◆ Text provided:
-=-=-
When I am trying to build a RetrievalQA.from_chain_type with my local llm and PineCone VectorDataBase. However, it is not able to create a retriever owing to the error of not being able to instantiate abstract class of BaseRetriever.
The error is a Validation Error as shown below:
ValidationError Traceback (most recent call last)
/Users/dhruv/Desktop/Machine_Learning/Projects/Medical_ChatBot_Application/preprocessing/Experiment.ipynb Cell 28 line 1
----> 1 qa=RetrievalQA.from_chain_type(
2 llm=llm,
3 chain_type="stuff",
4 retriever=docsearch.as_retriever(search_kwargs={'k': 2}),
5 return_source_documents=True,
6 chain_type_kwargs=chain_type_kwargs)
File ~/anaconda3/envs/mchatbot/lib/python3.9/site-packages/langchain/chains/retrieval_qa/base.py:95, in BaseRetrievalQA.from_chain_type(cls, llm, chain_type, chain_type_kwargs, **kwargs)
-=-=-
◆ Information supplied:

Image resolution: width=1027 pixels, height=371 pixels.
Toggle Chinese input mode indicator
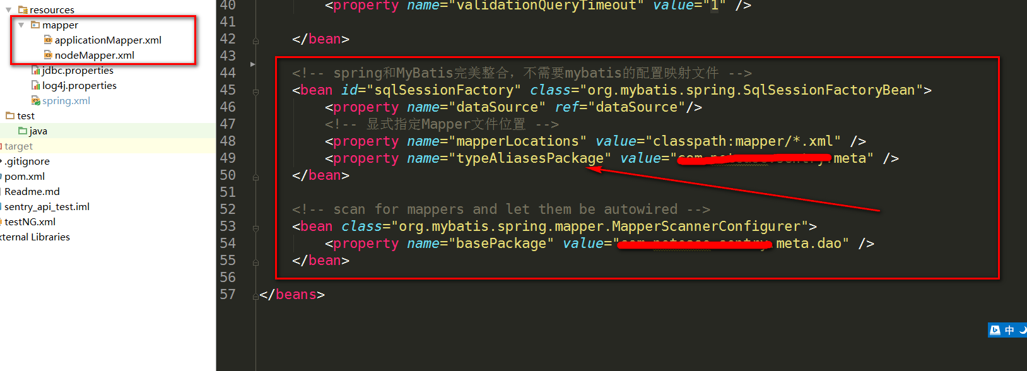1009,330
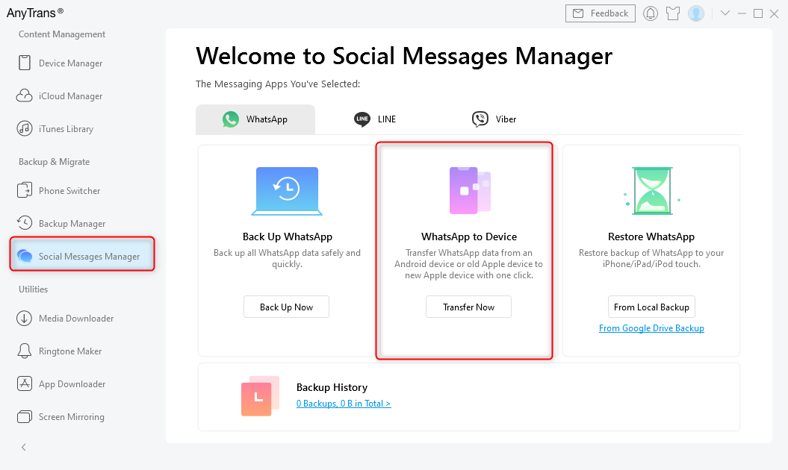Launch Phone Switcher from Backup & Migrate

68,190
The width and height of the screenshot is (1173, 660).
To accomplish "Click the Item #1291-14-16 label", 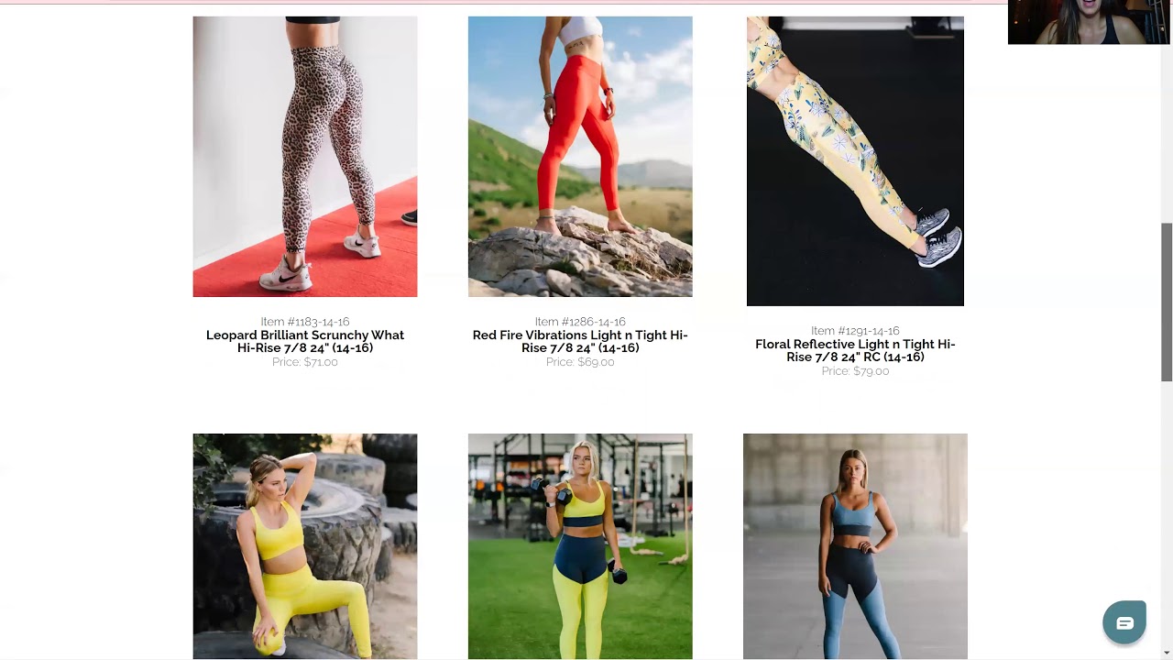I will [x=855, y=331].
-=-=-
◆ Problems to work on:
1 – In the post about the RetrievalQA error, what kind of error is reported?
2 – Shorten the paragraph of the post about the RetrievalQA error that begins "When I am trying to build," keeping its main facts.
3 – Resume the post about the RetrievalQA error from the point where it stops.
The records are separate material and do not belong to the post about the RetrievalQA error.

◆ Responses in order:
1 – A Validation Error.

2 – Building a RetrievalQA.from_chain_type with a local LLM and a Pinecone vector database fails because the retriever can't be created: the abstract class BaseRetriever cannot be instantiated.

3 –
91 _chain_type_kwargs = chain_type_kwargs or {}
92 combine_documents_chain = load_qa_chain(
93 llm, chain_type=chain_type, **_chain_type_kwargs
94 )
---> 95 return cls(combine_documents_chain=combine_documents_chain, **kwargs)
File ~/anaconda3/envs/mchatbot/lib/python3.9/site-packages/langchain/load/serializable.py:74, in Serializable.__init__(self, **kwargs)
73 def __init__(self, **kwargs: Any) -> None:
---> 74 super().__init__(**kwargs)
75 self._lc_kwargs = kwargs
File ~/anaconda3/envs/mchatbot/lib/python3.9/site-packages/pydantic/main.py:341, in pydantic.main.BaseModel.__init__()
ValidationError: 1 validation error for RetrievalQA
retriever
Can't instantiate abstract class BaseRetriever with abstract methods _aget_relevant_documents, _get_relevant_documents (type=type_error)
I tried to create my own class retriever and check the documentation of the PineCone API, however was not able to get the output chain as desired. My docsearch instance is basically a PineCone object and is of the type :
<langchain_pinecone.vectorstores.PineconeVectorStore at 0x147954250>
This is how I created my docsearch object :
from langchain_pinecone import PineconeVectorStore as PC
docsearch = PC.from_texts([t.page_content for t in text_chunks],
embeddings,
index_name = index_name)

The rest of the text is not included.